(Stored data)
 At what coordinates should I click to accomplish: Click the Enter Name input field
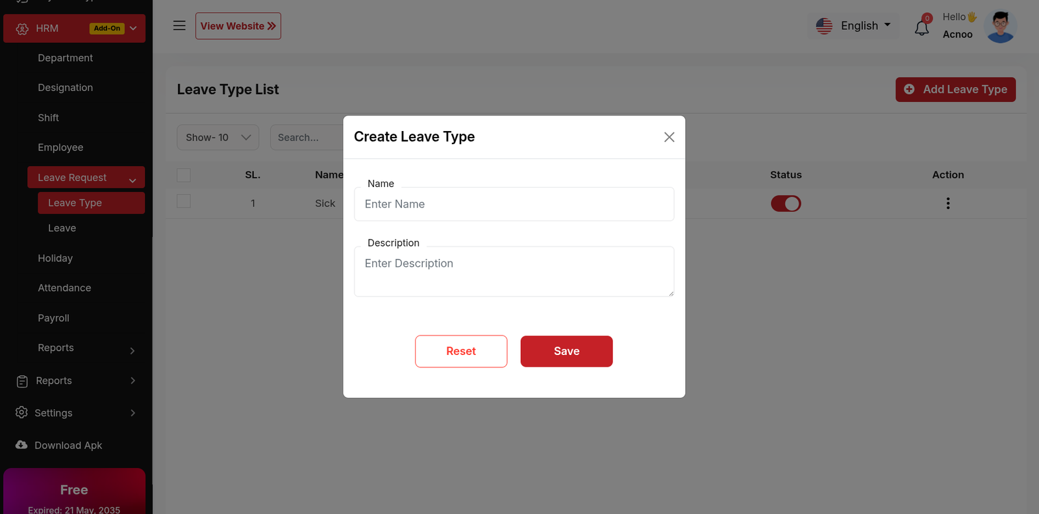(x=514, y=204)
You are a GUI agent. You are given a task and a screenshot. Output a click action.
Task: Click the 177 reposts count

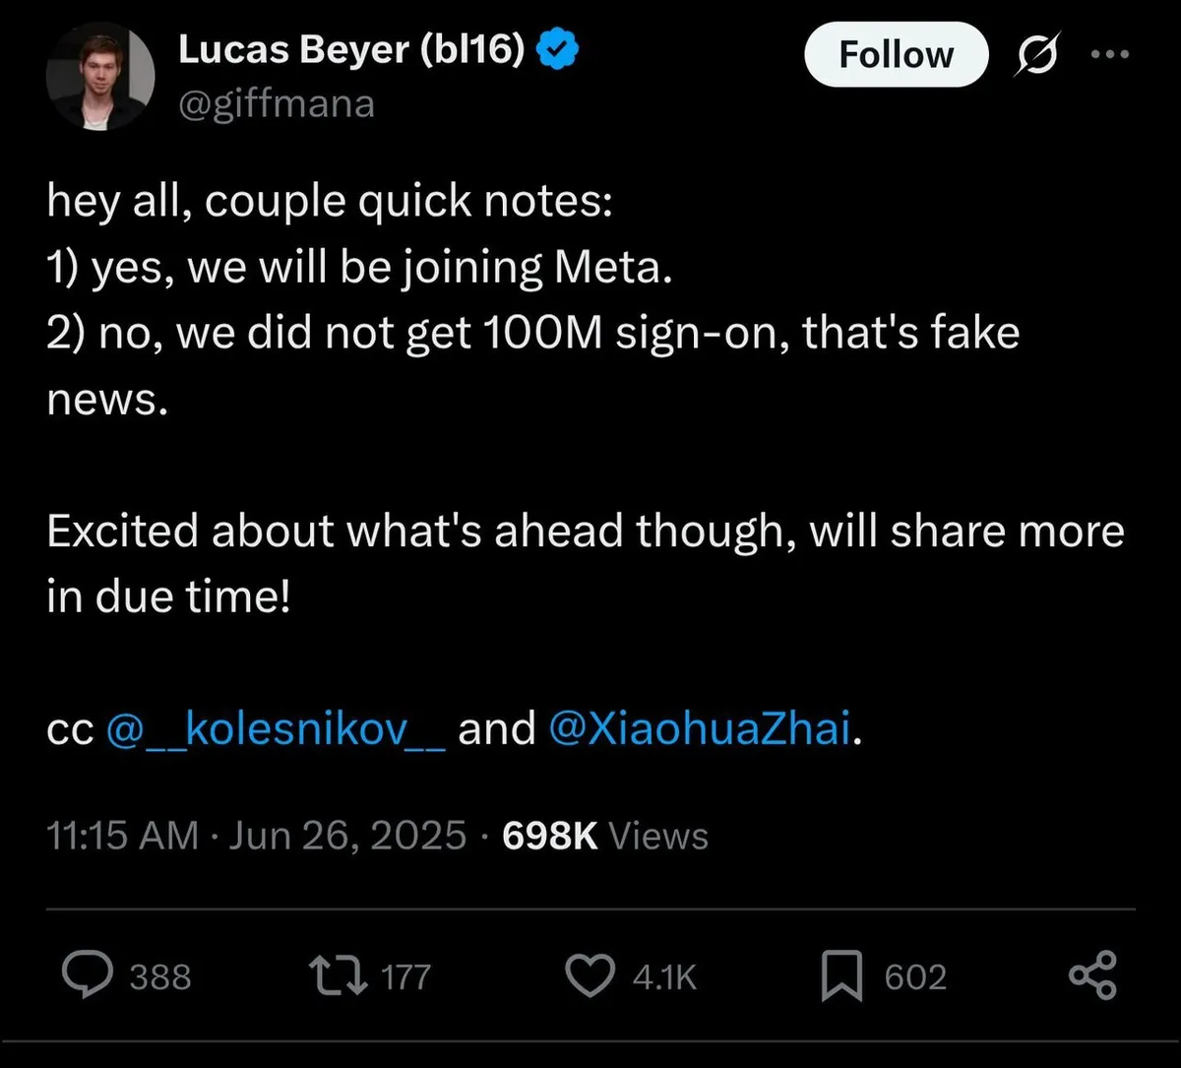point(405,976)
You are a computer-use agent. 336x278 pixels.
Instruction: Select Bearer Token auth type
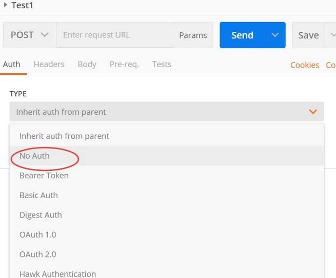(44, 176)
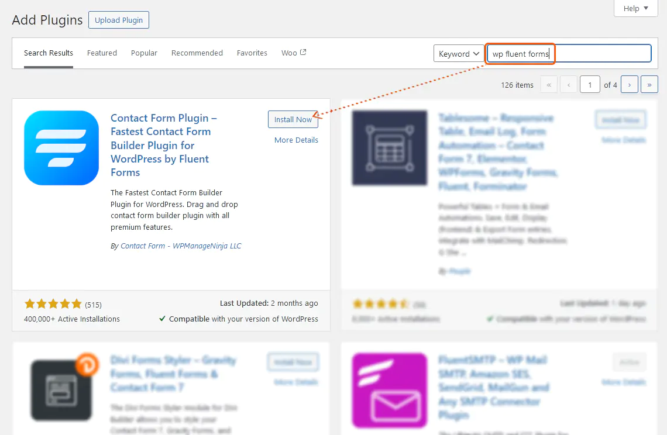Screen dimensions: 667x435
Task: Click the Upload Plugin button
Action: 118,19
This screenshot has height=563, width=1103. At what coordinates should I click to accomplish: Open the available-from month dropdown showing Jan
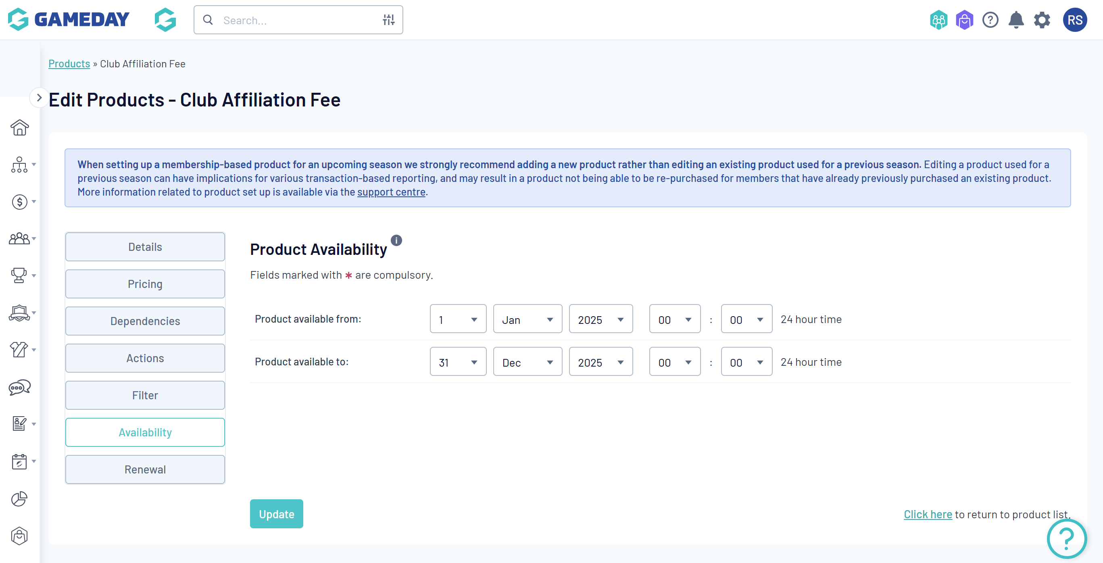(527, 319)
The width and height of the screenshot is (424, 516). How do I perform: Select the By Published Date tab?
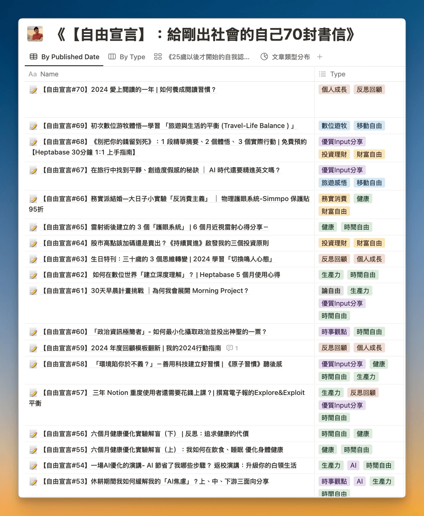64,57
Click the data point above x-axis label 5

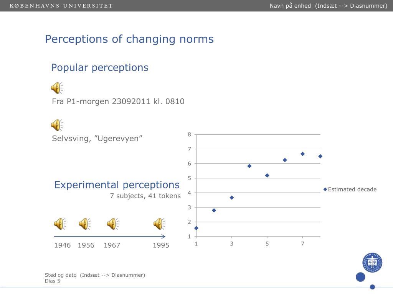point(267,175)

- INSTRUCTIONS FOR THE TASK: Write out again, exactly, each line from the one with "This screenshot has" to the end of the entries. No pictures go in.

- SOLUTION TO THE EXERCISE:
This screenshot has height=563, width=1103. At what coordinates should I click to accomplish: Open the available-from month dropdown showing Jan
(527, 319)
The width and height of the screenshot is (424, 516). How do I perform: Select the By Published Date tab?
64,57
Click the data point above x-axis label 5

point(267,175)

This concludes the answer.